> What you should do
At the line with "運送與退貨政策 (97, 2123)", start repeating the data, and continue line by line through the final line, exactly.

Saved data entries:

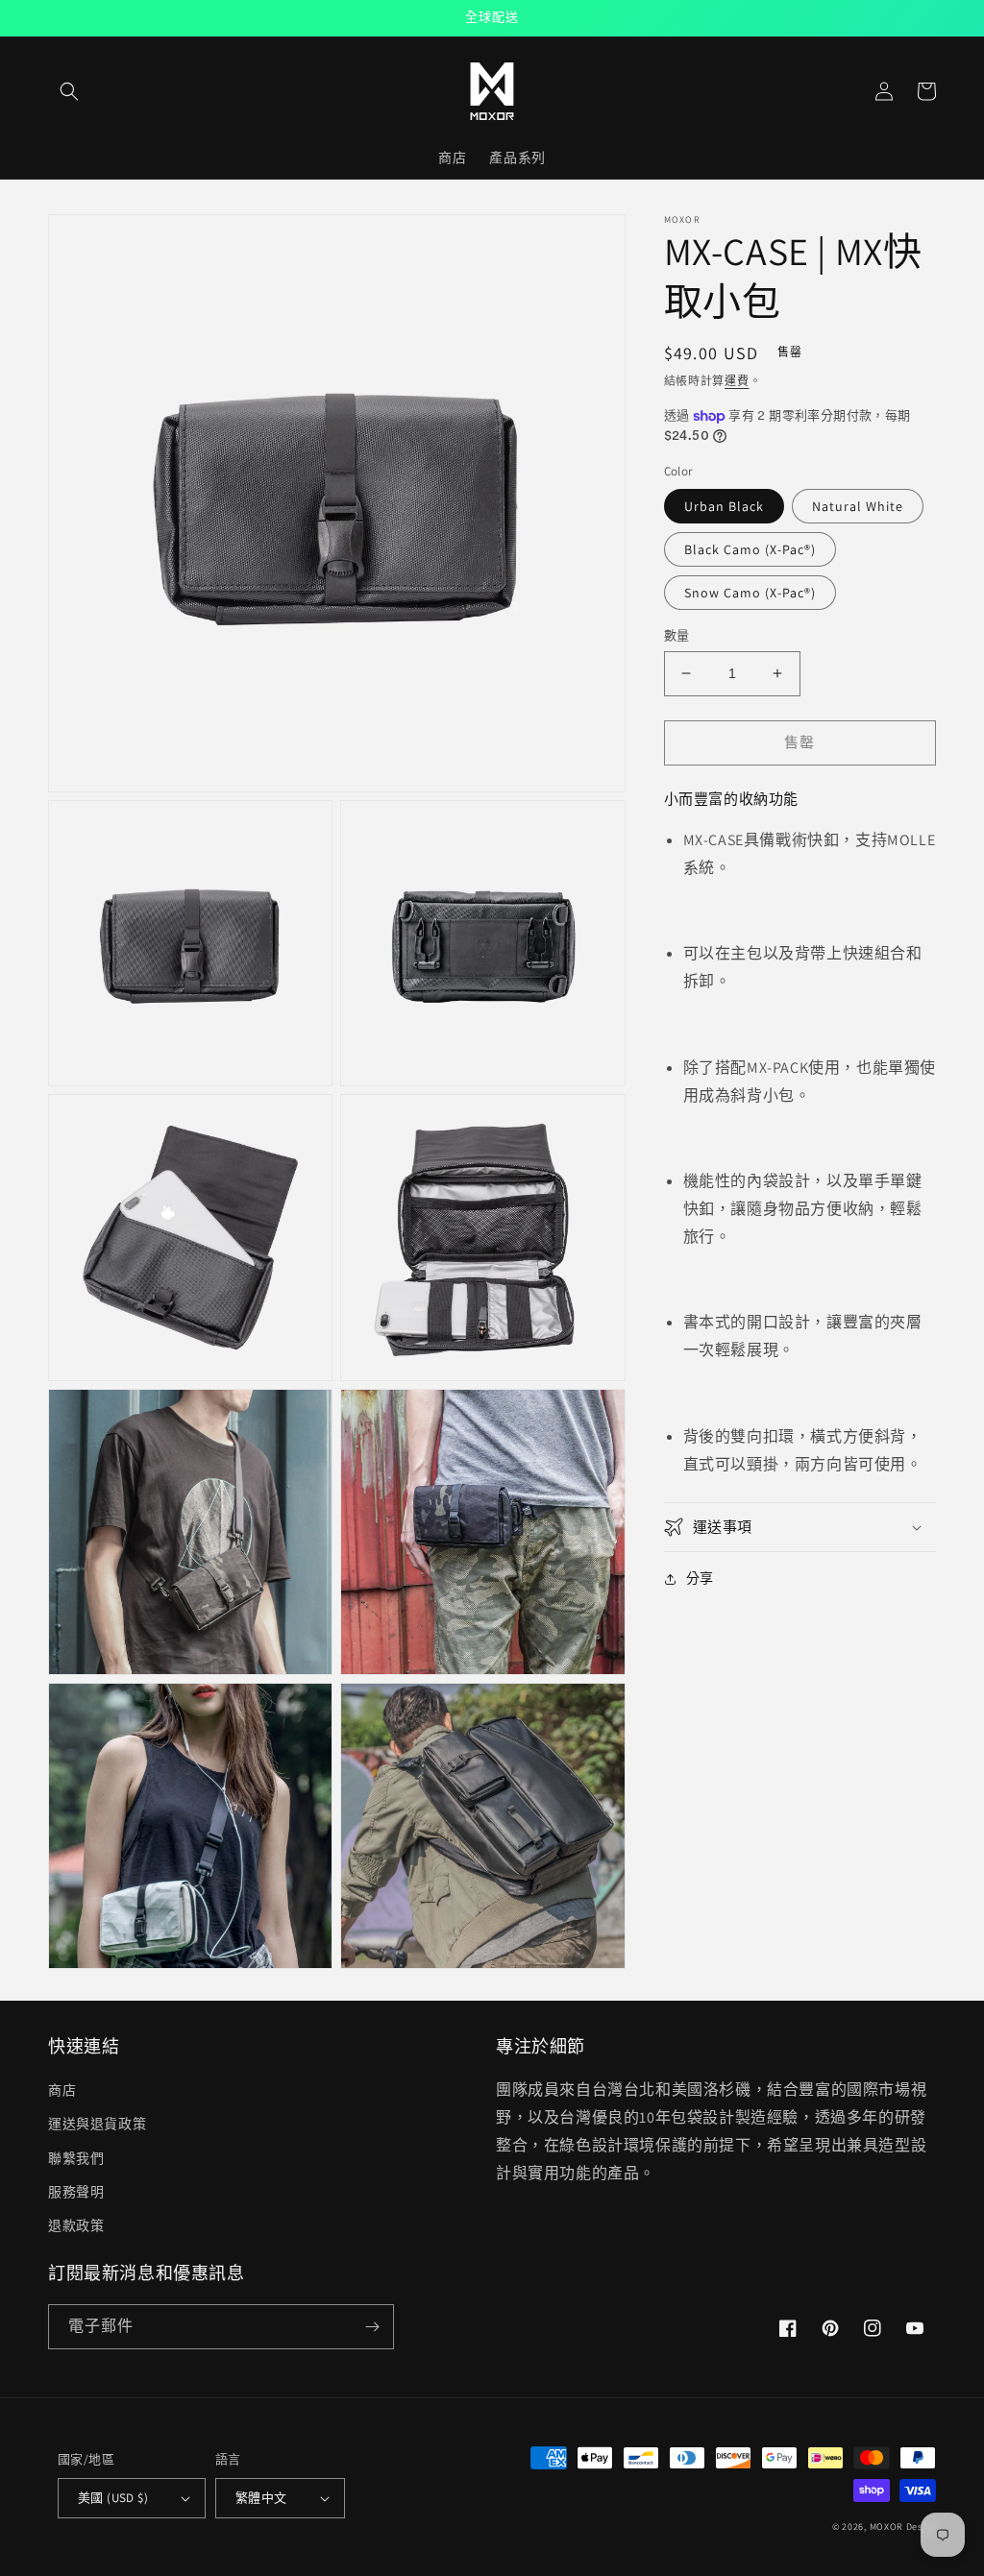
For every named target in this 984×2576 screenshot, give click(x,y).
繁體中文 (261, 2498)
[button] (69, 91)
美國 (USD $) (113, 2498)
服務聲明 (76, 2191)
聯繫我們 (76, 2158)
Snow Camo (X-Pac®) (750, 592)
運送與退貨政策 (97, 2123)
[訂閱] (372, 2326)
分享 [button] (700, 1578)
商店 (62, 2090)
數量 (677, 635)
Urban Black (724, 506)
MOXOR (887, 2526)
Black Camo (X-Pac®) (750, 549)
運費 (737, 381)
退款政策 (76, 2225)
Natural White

> Expected answer
運送與退貨政策 (97, 2123)
[訂閱] (372, 2326)
分享 [button] (700, 1578)
商店 (62, 2090)
數量 (677, 635)
Urban Black (724, 506)
MOXOR (887, 2526)
Black Camo (X-Pac®) (750, 549)
運費 (737, 381)
退款政策 (76, 2225)
Natural White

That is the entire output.